Financing the Future (1947-1965)
The Fitzgarald House
After 10 years in the Crouch Building, the Federation was given notice that they would need to vacate the rented location. In 1947, the Library Board, chaired by Bessie Heard, voted to purchase the former Fitzgerald residence at 402 W. Louisiana for $12,500Approximately $392,000 in 2023 dollars from W. L. Fitzgerald and Sarah Newman. The group planned on using the money from the sale of the house Mary Boyd had given the library, however, the rest of the funds would need to be raised. Bessie Heard went to all the groups in McKinney asking for support and explaining the benefits of having a library. Hal Dyer and committee would go door to door asking for donations. Every day the donors and donation amounts were published in the McKinney newspapers. It took just twelve days to raise almost $15,000.
It was during this time that the name of the library changed to the Memorial Public Library. It is dedicated to the fallen soldiers from McKinney and Collin County in all the wars. The dedication was presented by Mayer R. F. Newsome on Veteran’s Day in 1948 with many families in attendance. Also, a bronze plaque was revealed during the dedication by Hal Dyer.

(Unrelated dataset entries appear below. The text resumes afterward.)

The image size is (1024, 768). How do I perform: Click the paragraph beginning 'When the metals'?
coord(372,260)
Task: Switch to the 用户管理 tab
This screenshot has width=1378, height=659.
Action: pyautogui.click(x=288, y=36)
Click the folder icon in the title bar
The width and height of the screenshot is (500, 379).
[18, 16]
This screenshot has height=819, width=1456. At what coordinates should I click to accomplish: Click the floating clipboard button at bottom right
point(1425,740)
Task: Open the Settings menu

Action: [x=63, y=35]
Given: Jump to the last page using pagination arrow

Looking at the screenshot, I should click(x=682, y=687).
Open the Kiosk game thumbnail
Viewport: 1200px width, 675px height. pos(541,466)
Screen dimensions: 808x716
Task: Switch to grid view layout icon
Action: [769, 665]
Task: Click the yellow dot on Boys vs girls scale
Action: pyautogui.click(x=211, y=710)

By 1951, the library was experiencing financial issues again. A report prepared in 1951 shows that to continue with the current level of funding the library would be short $45 for the following year. There was not enough money to keep the heater on in the winter except a space heater in the main room. The entire electric bill averaged $1.73 per month to make sure they could afford to pay it.
City Federation President Mrs. H. A. Finch, Jr rallied the community to seek assistance from the City of McKinney. Mrs. Finch explained to the Mayor and City Commission that surrounding libraries’ budgets ranged from $6,000 to $10,000 per year. In addition to preventing the projected deficiency, the money would increase wages for the current librarian, Miss Annie Belle Kerr, and hire an assistant. The City Commission agreed to allocate five cents of taxes per hundred dollar valuation to assist with funding the library beginning in 1952 and increase the librarian’s salary from $50 to $75.
The local chapters of Disabled American Veterans, American League, and Veterans of Foreign Wars supported the library through 1951 until receiving funds from the City of McKinney. Since the library was dedicated to fallen soldiers, the veterans groups felt it was their responsibility to raise money. They held a gala in the American Legion Hall with music provided by Jimmie Foster’s orchestra. Refreshments were sold by H. L. Shoap and Fred McKinney of Nehi Co, a bottling company. Proceeds from the refreshments, ticket sales, and special donations were given at the end of the night to Mrs. Finch totaling $600.
With the funds from the City of McKinney, the library board amended their bylaws to remove membership fees to use the library for residents of McKinney and, as a courtesy, the residents of Collin County.
In late 1952, the library was willed a large collection of art books by Collin County artist Frank Klepper. Klepper was born in Plano but grew up in McKinney. He served in the Army on the Mexican border and in France. After the Armistice of 1918, he studied art at the American Art Training Center at Bellevue-La-Montagne with Harry B. Lachman along with various French artists. After his return to the US in 1920, Klepper continued painting his own pieces and teaching at various art schools in Dallas and Sherman. By his death, he had accumulated 400 art books, which he donated to the library.
Also in 1952, Reverand T. W. Sisterson was appointed as general chairman of the Doty branch library project committee. Officials of Doty High School painted and prepared a room to house the library. The first purchase of books included 728 items for the opening in 1954. Caldonia Young served as the librarian of this branch and was assisted by Dorothy Jo Braddox.
For the next decade, the library continued to serve the residents of McKinney and Collin County. Appropriations from the City of McKinney and Collin County funded the running of the library and materials. Additional staff were hired to meet demand of the community, including Byron Miller, librarian at the VA hospital, and Sue McNeil to return books to the shelf. Popularity of the library grew quickly, but budgets remained relatively the same. The library again became dependent on donations to acquire new materials at times. The library also struggled to upkeep the building and facilities.
In 1964, the City of McKinney announced the Council’s Capital Improvement Plan, which included a new library, unbeknownst to the Library Board and members of the City Federation. This set in motion the change for who was responsible for the library.